Work order 1:
Answer these questions using the passage on the methylation monitoring model, not the items:
(a) How many markers' blood methylation levels are used to calculate the MMTR index?
(b) What was the AUC of the MMTR index alone?
(c) What AUC resulted from combining the MMTR index, AFP, and PIVKA-II?
Work order 2: Write the next part of the passage on the methylation monitoring model, picking up after its final sentence.

(Page extract)

3.2. Performance of the Methylation Monitoring Model for LRT Response
The proposed methylation monitoring model for tumor response (MMTR) was based on logistic regression analysis and calculated using the blood methylation levels of 10 selected markers, as follows: MMTR index = 1.457 + 0.035 × (methylation level (Δ) of RASSF1A) − 0.002 × (methylation level (Δ) of APC) + 0.068 × (methylation level (Δ) of cg12714719) + 0.038 × (methylation level (Δ) of cg08643930) + 0.017 × (methylation level (Δ) of miR203) − 0.047 × (methylation level (Δ) of COX2) − 0.049 × (methylation level (Δ) of ALX3)-0.069 × (methylation level (Δ) of TSPYL5) + 0.032 × (methylation level (Δ) of cg12582777) + 0.147 × (methylation level (Δ) of TBX4). Note that methylation level (Δ) indicates the change in methylation levels between Day 0 and Day 30. The performance of MMTR in discriminating between CR and PR after LRT was evaluated by receiver operating characteristic (ROC) analysis. The area under the curve (AUC) of the MMTR index was 0.759 (95% CI: 0.641–0.877, p = 0.002) (Figure 2a). We examined the performance of AFP and PIVKA-II for the therapeutic response assessment in the same patient group. The AUCs of AFP and PIVKA-II were 0.717 (95% CI: 0.572–0.862, p = 0.002) and 0.708 (95% CI: 0.565–0.852, p = 0.006), respectively (Figure 2a). Combining the serum markers AFP and PIVKA-II increased the AUC to 0.796 (95% CI: 0.678–0.915, p < 0.001). Integrating the MMTR index with AFP or PIVKA-II dramatically increased the AUCs to 0.895 (95% CI: 0.812–0.977, p < 0.001) or 0.803 (95% CI: 0.691–0.914, p = 0.001), respectively (Figure 2b). Combining the MMTR index, AFP, and PIVKA-II further increased the AUC to 0.880 (95% CI: 0.786–0.973, p < 0.001) (Figure 2c).

(End Page extract)
(Extracted entries)

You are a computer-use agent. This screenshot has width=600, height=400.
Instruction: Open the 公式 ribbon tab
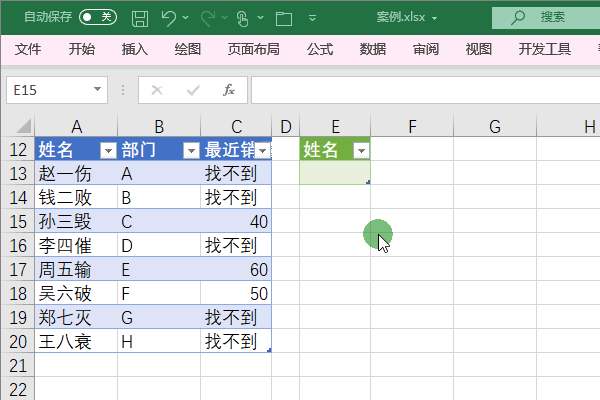point(320,49)
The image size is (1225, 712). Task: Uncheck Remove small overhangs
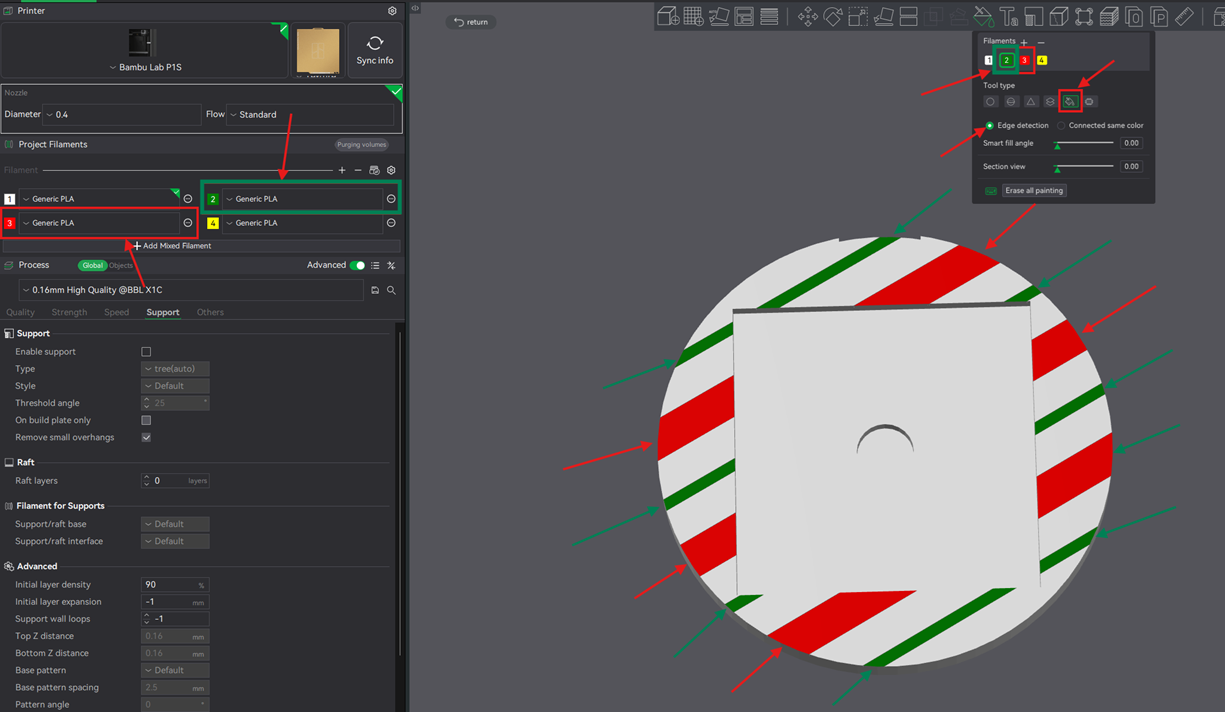coord(146,437)
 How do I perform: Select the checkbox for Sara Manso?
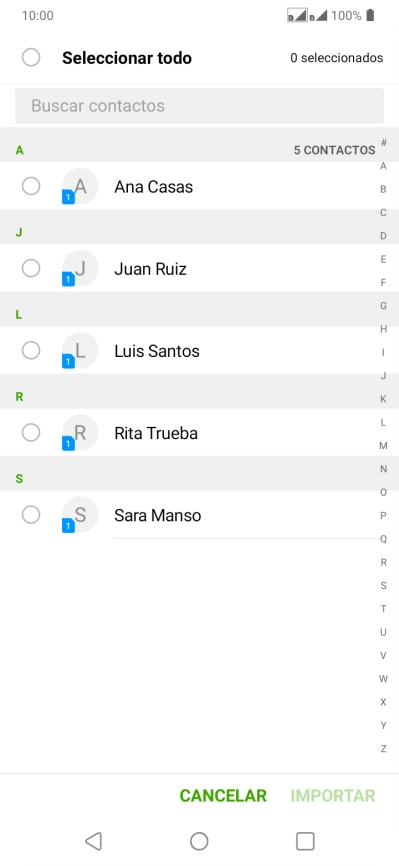[x=31, y=515]
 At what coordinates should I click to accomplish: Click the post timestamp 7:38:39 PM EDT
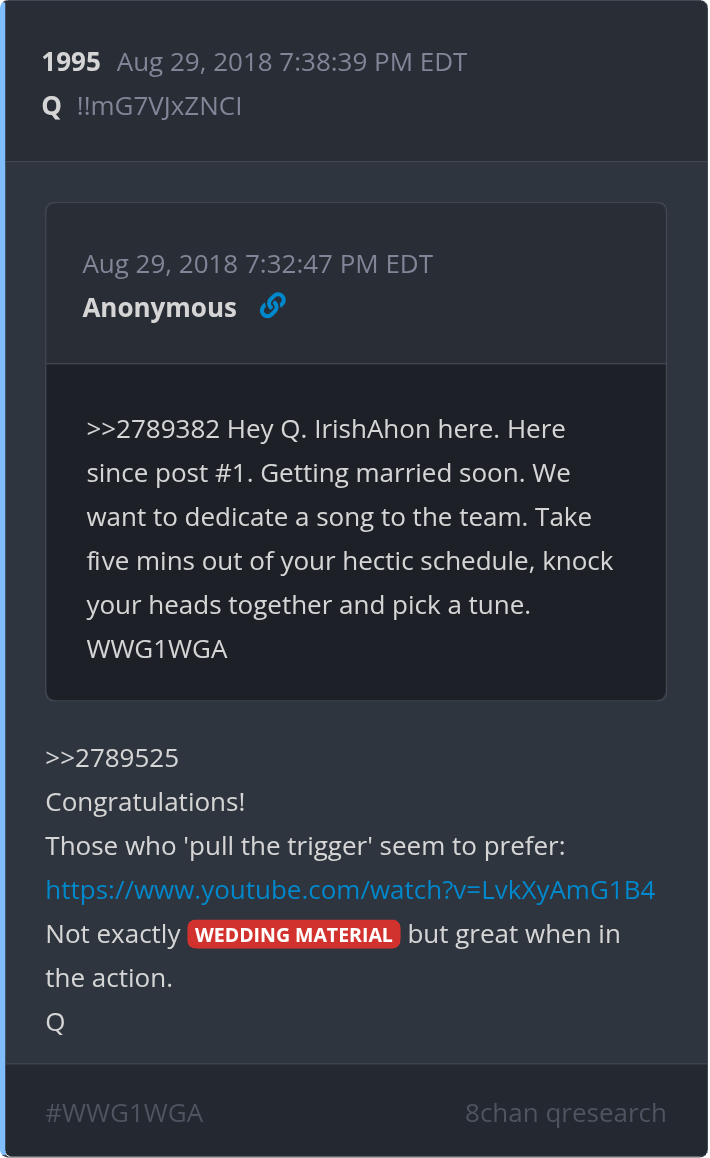373,62
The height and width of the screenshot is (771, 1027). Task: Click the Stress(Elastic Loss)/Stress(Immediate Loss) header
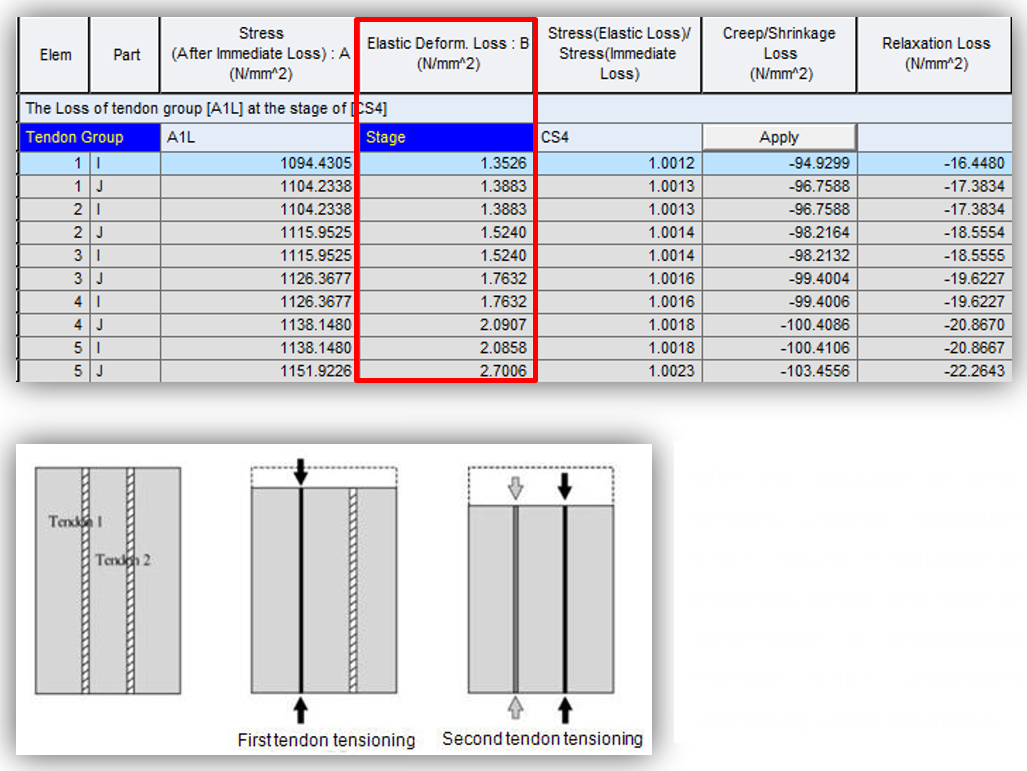pos(619,54)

(End Extracted entries)

Result 1:
(a) 10
(b) 0.759
(c) 0.880

Result 2:
The MMTR index had a sensitivity of 72.2% and a specificity of 62.5%, while AFP had a sensitivity of 59.1% and a specificity of 82.2%, and PIVKA-II had a sensitivity of 72.2% and a specificity of 69.4%. The various combinations of these biomarkers had different sensitivities and specificities, with the combination of the MMTR index + AFP providing the most effective assessments with a sensitivity of 83.3% and a specificity of 81.2%. Overall, the combination of the MMTR index with AFP was found to be the most effective in assessing LRT response (Table 2a).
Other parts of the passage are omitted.